[[ Dataset content open ]]
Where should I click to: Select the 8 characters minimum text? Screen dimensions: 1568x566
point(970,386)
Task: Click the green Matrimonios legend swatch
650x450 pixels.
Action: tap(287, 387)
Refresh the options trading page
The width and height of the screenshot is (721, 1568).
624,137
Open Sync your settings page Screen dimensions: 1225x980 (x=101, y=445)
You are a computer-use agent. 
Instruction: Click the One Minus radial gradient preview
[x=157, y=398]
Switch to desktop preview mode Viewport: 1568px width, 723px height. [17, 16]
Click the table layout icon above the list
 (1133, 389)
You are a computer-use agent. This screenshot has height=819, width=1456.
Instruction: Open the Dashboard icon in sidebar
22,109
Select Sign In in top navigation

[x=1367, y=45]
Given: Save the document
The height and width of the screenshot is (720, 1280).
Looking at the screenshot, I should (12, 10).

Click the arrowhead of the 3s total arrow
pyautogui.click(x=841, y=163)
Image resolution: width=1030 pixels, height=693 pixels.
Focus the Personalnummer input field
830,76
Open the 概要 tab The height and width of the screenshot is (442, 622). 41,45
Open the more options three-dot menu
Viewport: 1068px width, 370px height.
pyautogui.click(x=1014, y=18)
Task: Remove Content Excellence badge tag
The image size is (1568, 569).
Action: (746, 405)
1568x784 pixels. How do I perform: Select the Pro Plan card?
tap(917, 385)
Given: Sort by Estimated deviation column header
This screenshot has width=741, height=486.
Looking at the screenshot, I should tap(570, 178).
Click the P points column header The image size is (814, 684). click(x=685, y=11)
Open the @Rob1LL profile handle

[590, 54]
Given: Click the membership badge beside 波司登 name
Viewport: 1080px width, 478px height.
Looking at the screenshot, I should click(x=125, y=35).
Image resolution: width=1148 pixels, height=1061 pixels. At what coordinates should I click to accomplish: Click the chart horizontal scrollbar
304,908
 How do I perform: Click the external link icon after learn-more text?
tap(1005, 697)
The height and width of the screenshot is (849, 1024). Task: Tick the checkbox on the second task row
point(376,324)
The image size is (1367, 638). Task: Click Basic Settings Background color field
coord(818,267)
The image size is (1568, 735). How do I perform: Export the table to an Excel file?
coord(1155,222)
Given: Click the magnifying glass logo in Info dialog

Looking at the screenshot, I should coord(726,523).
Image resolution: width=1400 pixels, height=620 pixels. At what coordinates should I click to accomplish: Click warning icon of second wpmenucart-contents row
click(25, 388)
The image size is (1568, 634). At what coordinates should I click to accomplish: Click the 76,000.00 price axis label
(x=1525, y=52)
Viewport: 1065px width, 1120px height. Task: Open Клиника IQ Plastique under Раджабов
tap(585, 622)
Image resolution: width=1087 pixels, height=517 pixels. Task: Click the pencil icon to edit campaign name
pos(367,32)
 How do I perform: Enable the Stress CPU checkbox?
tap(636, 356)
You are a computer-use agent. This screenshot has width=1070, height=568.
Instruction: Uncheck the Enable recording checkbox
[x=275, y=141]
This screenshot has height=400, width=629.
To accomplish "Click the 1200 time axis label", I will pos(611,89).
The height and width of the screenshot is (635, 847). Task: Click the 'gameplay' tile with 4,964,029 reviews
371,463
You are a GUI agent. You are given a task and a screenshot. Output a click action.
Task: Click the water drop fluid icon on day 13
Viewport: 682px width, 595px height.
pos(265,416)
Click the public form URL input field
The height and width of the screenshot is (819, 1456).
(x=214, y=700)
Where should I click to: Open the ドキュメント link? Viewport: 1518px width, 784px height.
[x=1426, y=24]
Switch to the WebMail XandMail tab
[[ Dataset content closed ]]
**Problem**:
Every line from the first entry to the line containing "has height=819, width=1456." should be transcribed exactly, and nothing beyond it.

**Solution to this problem**:
Where should I click to: Select the 8 characters minimum text? Screen dimensions: 1568x566
point(970,386)
Task: Click the green Matrimonios legend swatch
650x450 pixels.
Action: tap(287, 387)
Refresh the options trading page
The width and height of the screenshot is (721, 1568).
624,137
Open Sync your settings page Screen dimensions: 1225x980 (x=101, y=445)
You are a computer-use agent. 
Instruction: Click the One Minus radial gradient preview
[x=157, y=398]
Switch to desktop preview mode Viewport: 1568px width, 723px height. [17, 16]
Click the table layout icon above the list
 (1133, 389)
You are a computer-use agent. This screenshot has height=819, width=1456.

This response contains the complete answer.